Ad oggi, le uniche certezze sull’azionariato sono che il fondo Amber Capital detiene il 6,2 per cento, acquistato nel 2015 in un’ottica finanziaria, per cui potrebbe puntare a valorizzare l’investimento ma non avere l’ambizione di diventare un socio stabile, e che Unipol è arrivata ad accumulare il 9,5 in varie tappe, avendo come obiettivo la costituzione del terzo polo bancario del paese. Tutti gli altri nomi sono custoditi dal libro soci e si conosce solo qualche caso famoso come quelli di Silvio Berlusconi e di Francesco Baggi Sisini, l’editore della Settimana enigmistica, che hanno piccole partecipazioni ma sufficienti a garantire ricche plusvalenze. Il quadro, insomma, è in gran movimento.

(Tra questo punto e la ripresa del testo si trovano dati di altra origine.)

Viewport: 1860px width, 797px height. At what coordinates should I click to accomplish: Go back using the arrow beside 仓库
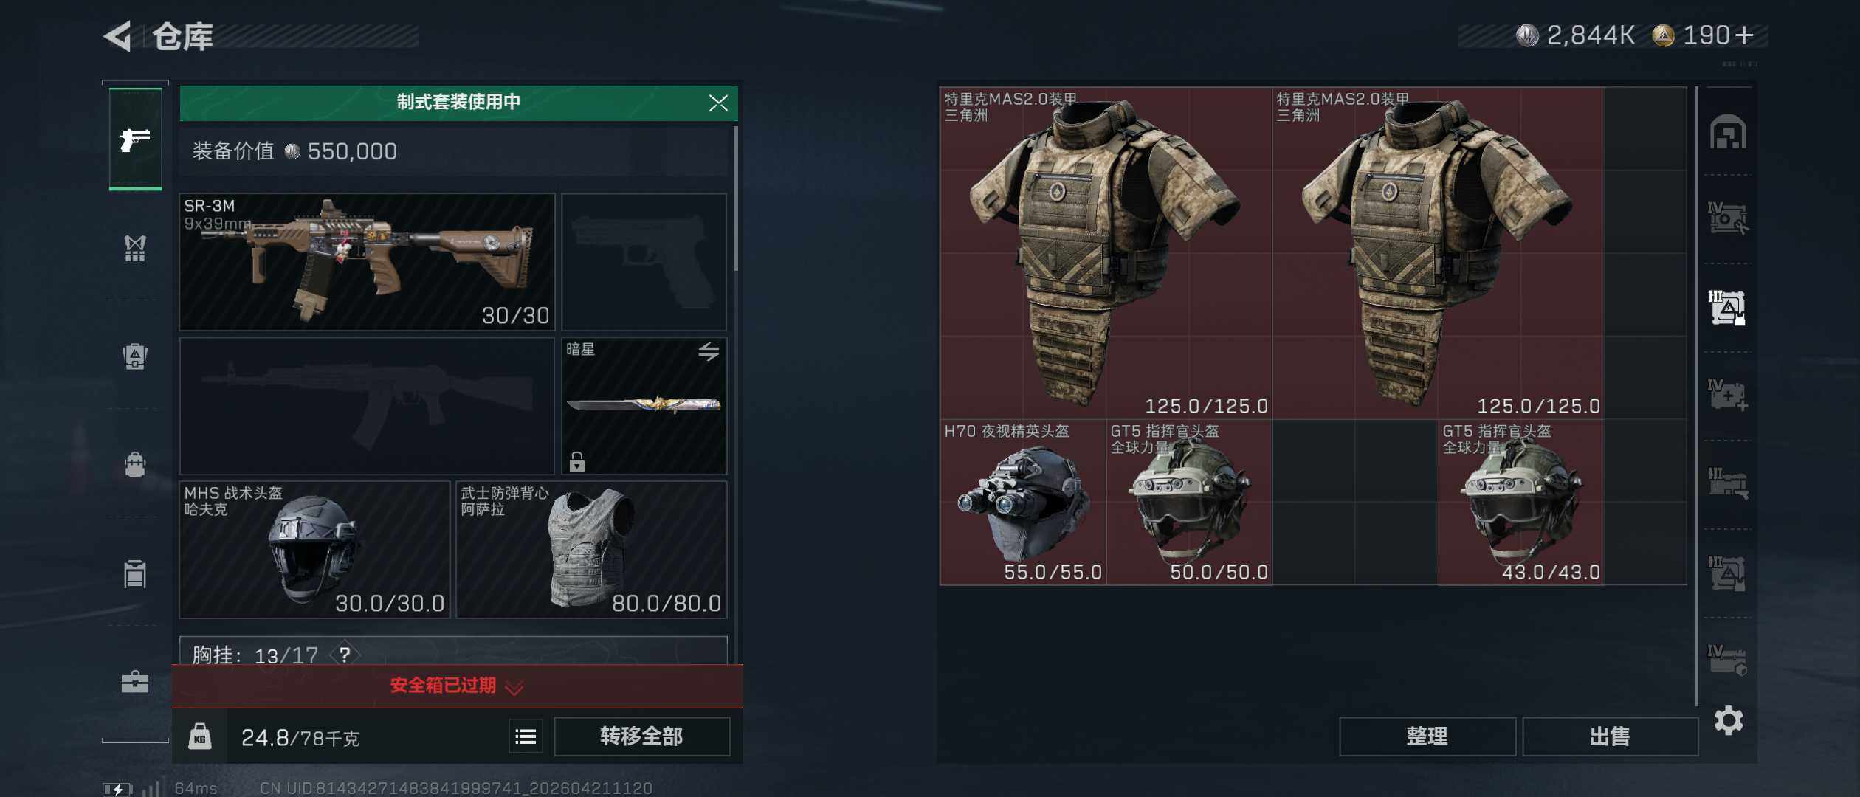(118, 35)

Qualche sorpresa potrebbe arrivare dal fronte dei soci storici che ha difeso strenuamente l’identità cooperativa della banca valtellinese nel lungo contenzioso arrivato fino alla Corte di Giustizia europea e sul quale ha detto l’ultima parola il Consiglio di stato. I nomi si leggono nel dispositivo della sentenza: Marco Vitale, Alfredo Ardenghi, Roberto Ardenghi, Dono Patrizio, Aldo Pedeferri, Paolo Donzelli, Emilio Luigi Cherubini e Adriano Parrini. Ebbene, secondo l’interpretazione del collegio legale, la sentenza, pur riconoscendo la piena legittimità della riforma delle popolari varata dal governo Renzi, e a cui questi azionisti si erano opposti, lascia margini di libertà nelle modalità operative con cui organizzare la trasformazione in spa. In particolare, non vi sarebbe alcun divieto di utilizzare una holding intermedia (costituita anche da soci che hanno lo status di cooperativa) che a valle controlli l’attività bancaria sotto forma di spa. Una soluzione che, secondo questi soci, sarebbe l’ideale per dar vita a un polo bancario tutto lombardo insieme ad altre Bcc. Difficile, però, che a questo punto abbiano abbastanza peso per far prevalere la loro idea.